基于字段级关联设置,建立敏感数据访问策略,保护数据库免遭恶意访问以及敏感数据不被外泄。


核心功能

数据库状态实时监控
根据数据库类型的不同,状态监控信息包括但不限于基本数据库信息、数据库性能监测、用户活动状态监测、数据库运行状态监测、数据库文件状态监测、表空间状态监测、SGA状态监测、会话状态监测、回滚段监测、缓冲区监测、锁信息监测、安全配置信息监测、Cache信息监测、Latch内存锁监测等。
敏感数据自动发现
能够自动发现数据库中的敏感信息,如姓名、电话号码、身份证、地址、药品名称、社保号等敏感信息。能够直观展现敏感信息的分布情况,便于对敏感信息进行针对性的保护。
服务发现
能够自动发现网络中存在的各类服务,自动发现数据库系统的类型,并可进行智能化统计图形化展示。
数据库访问控制
数据库防火墙系统提供比DBMS系统更细粒度的第三方权限控制系统,能够基于IP、SQL语句,操作时间、客户端、关键字、表、列等条件制定访问规则,同时内置多种数据库策略防护模板,便于快速部署。
数据库攻击防护
数据库防火墙提供了攻击保护功能。该功能能够实时检测出用户对数据库进行的SQL注入和缓冲区溢出攻击,替换或者阻断高危SQL语句并报警,同时详细的审计下攻击操作发生的时间、来源IP、登录数据库的用户名、攻击代码等详细信息。
SQL特征库
数据库防火墙过语法描述分析SQL注入攻击不同时期的行为特征,构建SQL注入特征库。对不在SQL白名单的SQL语句进行SQL注入特征匹配,对符合SQL注入特征的SQL依据设定的风险等级进行相应的阻断处置。
数据安全审计
提供对所有数据访问行为的记录,对风险行为进行Syslog、邮件、短信等方式的告警,提供事后追踪分析工具。
丰富日志报表
提供丰富的日志查询条件和细致的统计分析条件,通过多样化的关联查询分析能力,保证数据展现的灵活多样。同时提供强大的报表模板以及可定制的客户化报表,满足用户不同层次的需要。其中报表模板有DPA、SOX、等保、医疗防统方以及普通的基于查询的报表模板

产品特点

兼容性强
数据库支持oracle、mysql、DB2、Sybase、达梦、南大通用、神州通用、人大金仓、翰高、浪潮KDB等数据库的安全防护。
功能全面
提供数据库性能监控、访问控制、攻击检测、攻击拦截、安全审计等功能业内最全。

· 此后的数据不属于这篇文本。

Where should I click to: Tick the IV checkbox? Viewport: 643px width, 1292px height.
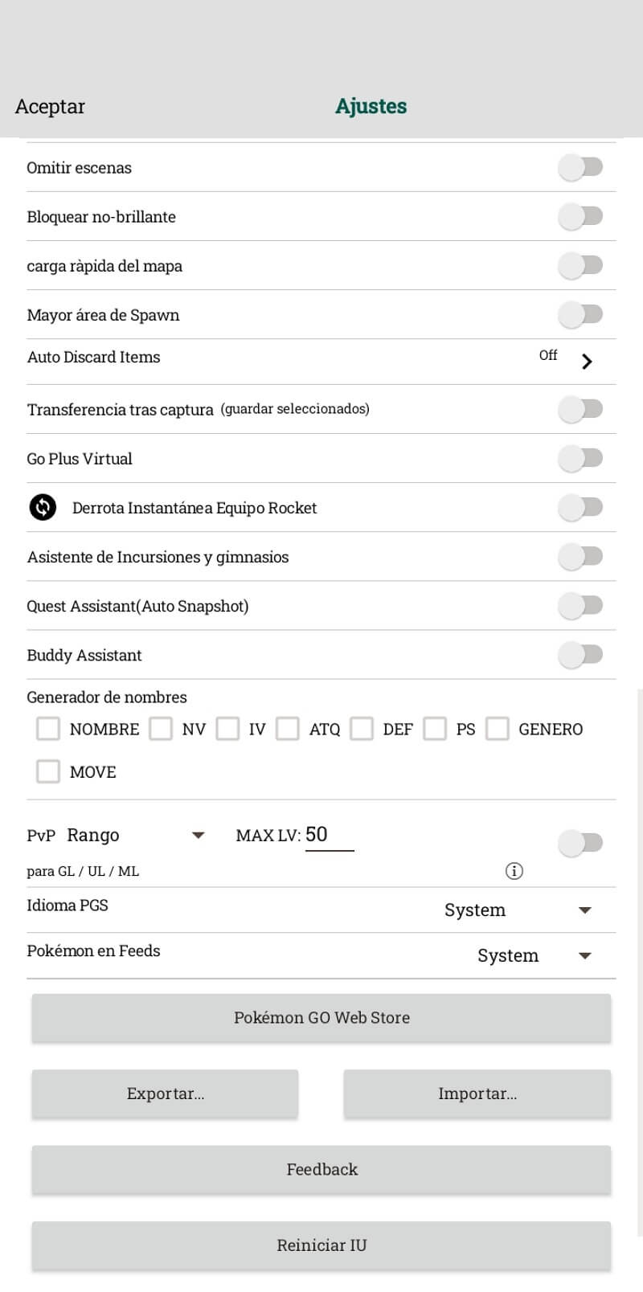[228, 729]
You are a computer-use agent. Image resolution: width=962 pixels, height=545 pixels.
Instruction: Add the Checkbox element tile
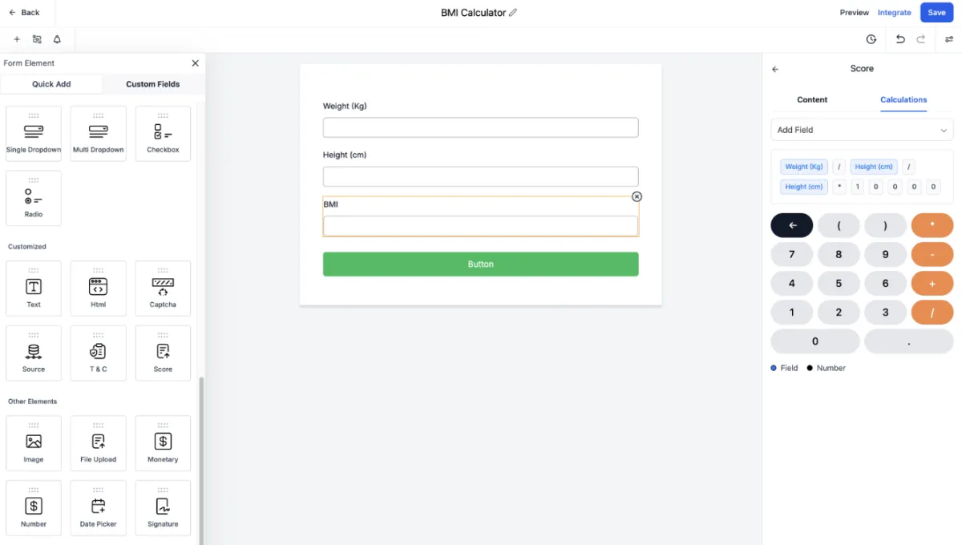(x=163, y=134)
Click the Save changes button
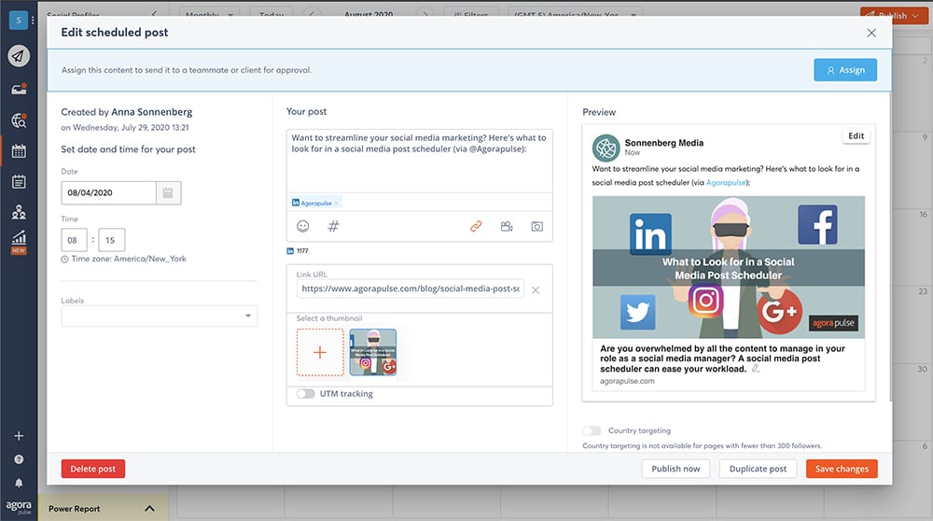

能够有效避免因外部攻击、内部非法操作以及误操作所带来的数据被窃取、被删除、被篡改等风险。
性能强劲
采用国际领先的、最适合数据库防火墙产品特性的硬件平台,借助多路并行总线技术可提供国内同行业产品最高的SQL处理能力,通过端口高速转发技术实现毫秒级的延迟。
高可靠性
数据库防火墙产品关键部件均采用冗余设计,支持双机热备,软硬件bypass等可靠性技术,确保系统在各种未知的突发情况发生时,能够快速切换至正常状态,保证整个网络的稳定安全。
部署实施简单
支持在线透明部署、在线桥接部署、代理部署等多种部署方式,能够满足不同部署场景需求;支持业务智能感知功能,能够自动生成访问控制策略模型,同时内做多种数据库防护策略模板,可以有效减少部署时间,提高策略准确度。

适用场景

数据库防火墙广泛适用于“政府、公安、财政、教育、能源、工商、社保、医疗、国土、金融、运营商、企业”等所有涉及数据库应用的各个行业,为用户提供全面高效的数据库主动防御能力。

部署方式

透明部署:当客户端或应用程序对数据库服务器有连接请求时,安全审计系统不对数据包进行任何改变,无需更改IP地址,仅按照访问控制策略对数据库访问行为进行过滤,同时具有软硬件Bypass功能,保障网络的高可用性。

                                                          


代理部署:通常路由可达即可,可旁路部署,不改变网络结构,但需要给安全审计系统分配与数据库、客户端能够通信的IP地址和路由信息。